• _Try it_
Would you reproduce the whole listing exactly, minus its images?

• _Data provided_
-*-*-

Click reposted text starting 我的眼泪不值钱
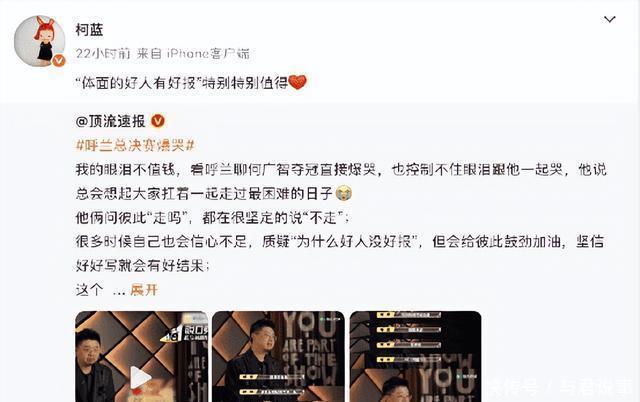The height and width of the screenshot is (402, 640). [x=341, y=181]
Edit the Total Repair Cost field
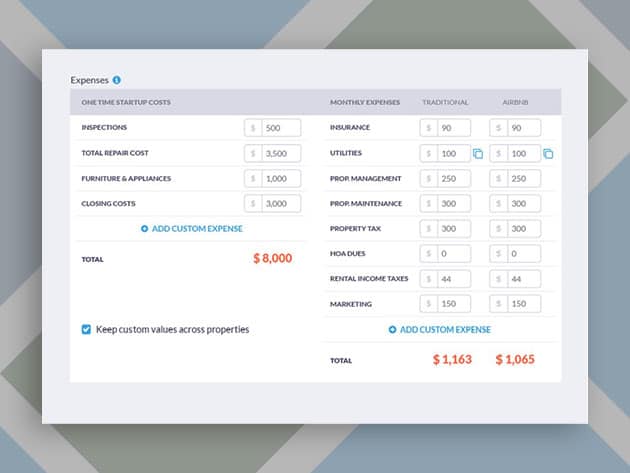The image size is (630, 473). click(x=281, y=153)

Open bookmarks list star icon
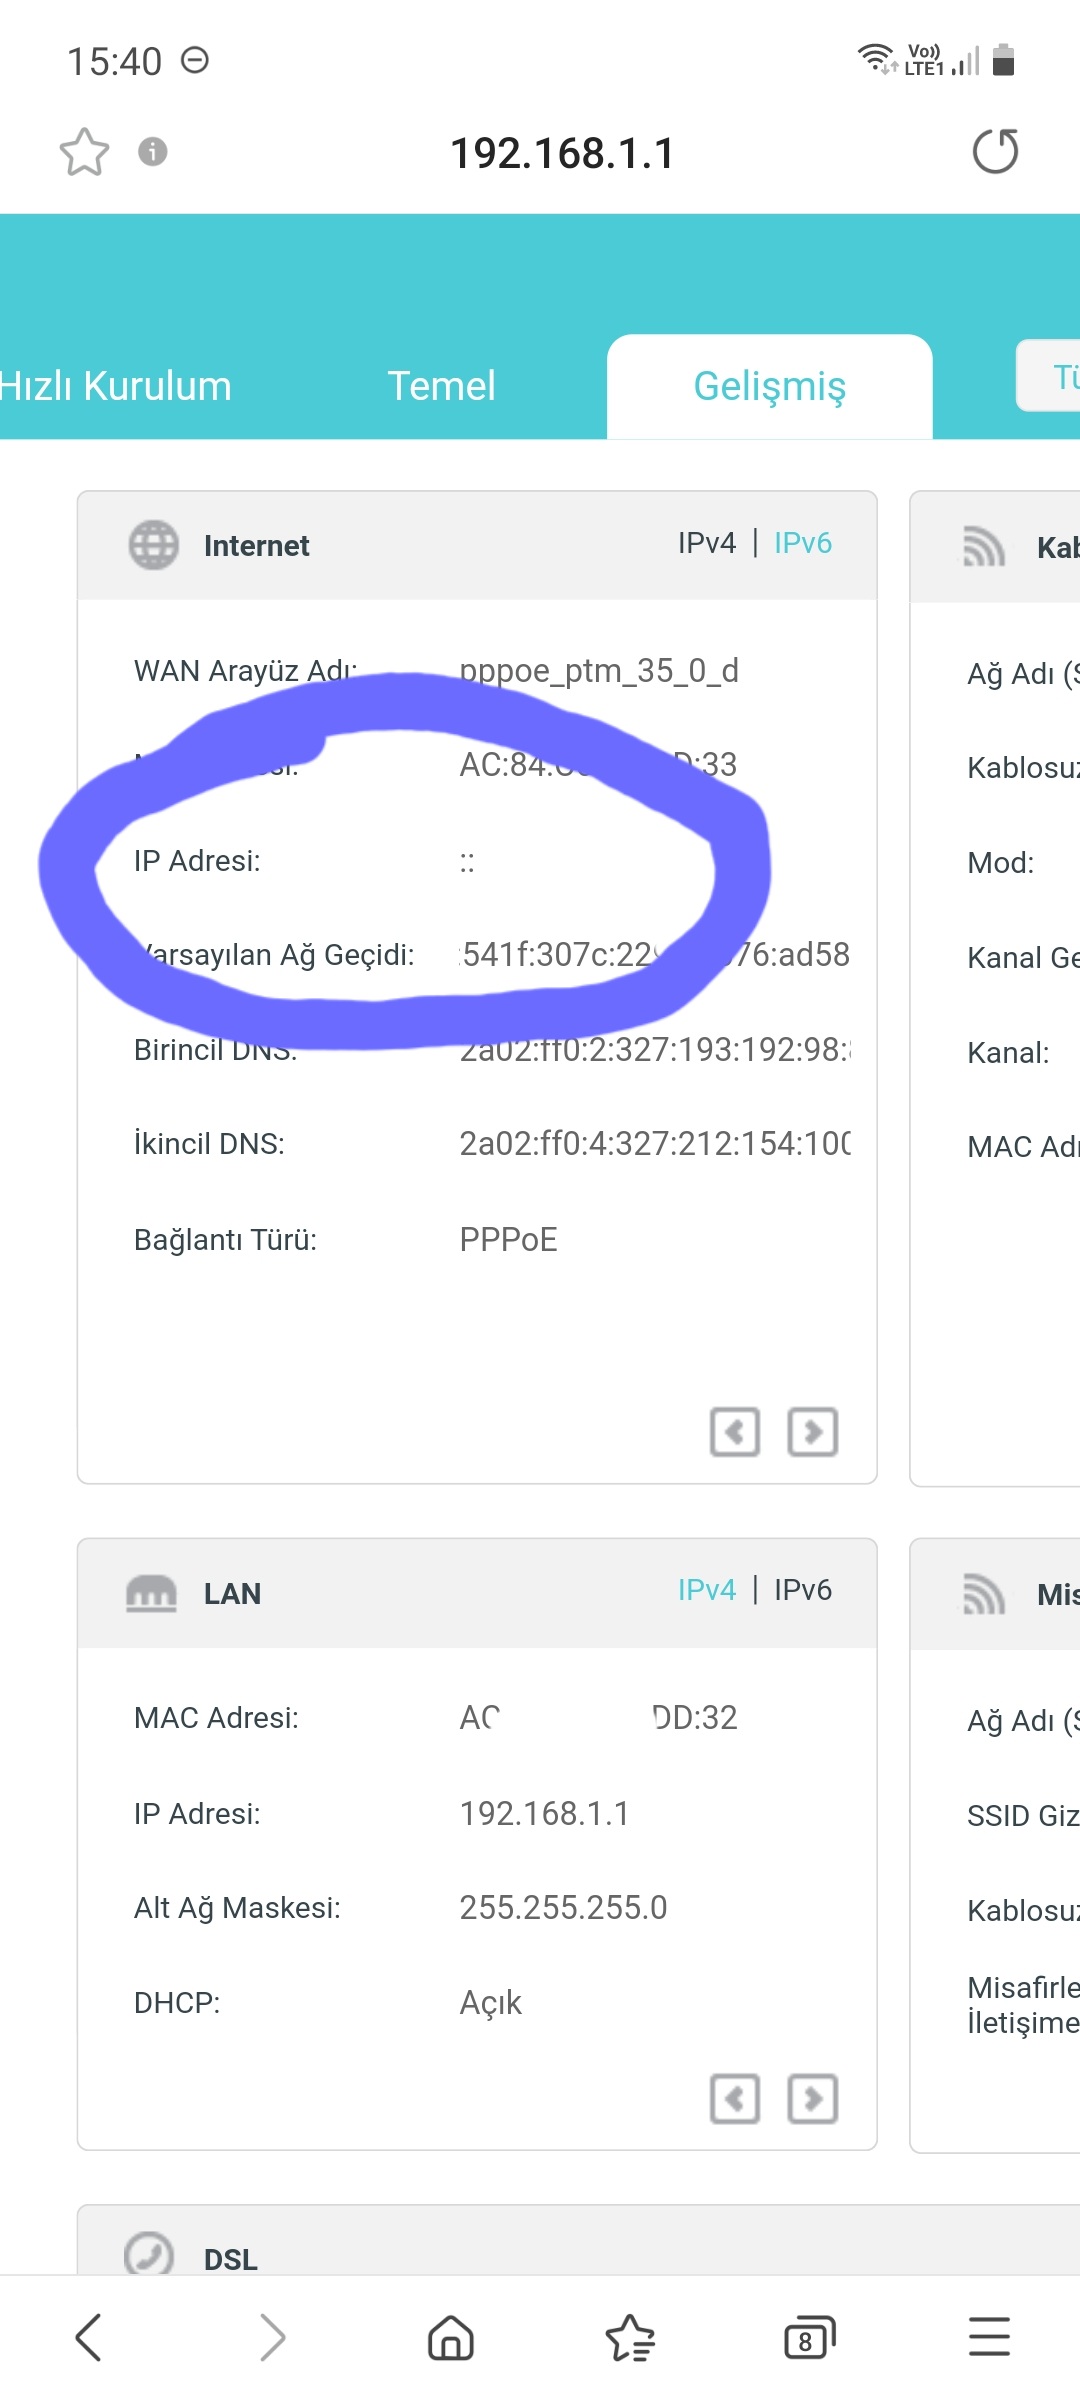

-*-*-

• _Exercise result_
Click reposted text starting 我的眼泪不值钱
The height and width of the screenshot is (402, 640). [x=341, y=181]
Edit the Total Repair Cost field
The image size is (630, 473). click(x=281, y=153)

Open bookmarks list star icon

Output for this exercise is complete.